La folie : création ou destruction ?

«Nous sommes tous plus ou moins fous» affirme Baudelaire
dans «Le vin de l'assassin». Du «plus» au «moins», la
variable est considérable, et plus considérable encore est la
diversité des représentations que peut susciter la notion de
folie. Du crime au génie et de la bouffonnerie à la frénésie,
tout ce qui s'écarte «plus ou moins» de la ligne claire de la
raison et de la norme est susceptible d'être tenu pour folie. Ces
nuances infinies et vertigineuses de la folie, la littérature les
a parcourues au fil des siècles, et elle y
a, semble-t-il, trouvé un terreau fertile.
Mais elle y a aussi affronté la menace
permanente de la destruction et de la
perte de tout contrôle.
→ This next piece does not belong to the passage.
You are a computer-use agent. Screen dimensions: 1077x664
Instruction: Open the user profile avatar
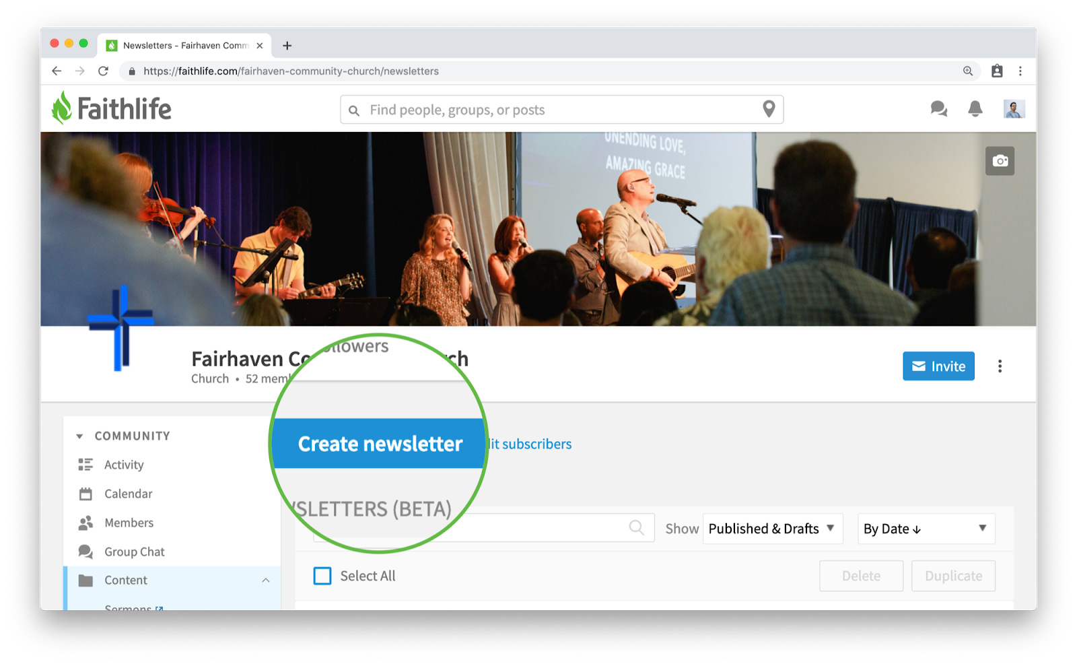1014,109
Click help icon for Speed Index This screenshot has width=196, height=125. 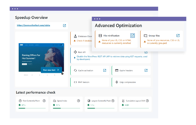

Comment la folie
entre-t-elle en littérature, comment
affecte-t-elle - ou nourrit-elle - l'écriture
et l'imagination ? Quelles significations
accorder aux motifs, aux mythes
et aux personnages emblématiques de
la folie ? Que devient la littérature lorsque les auteurs eux-mêmes
frôlent la démence ? C'est à ces questions qu'ont
voulu répondre les chercheurs réunis à Nantes en avril 2010
lors d'un colloque dont le présent ouvrage regroupe les actes.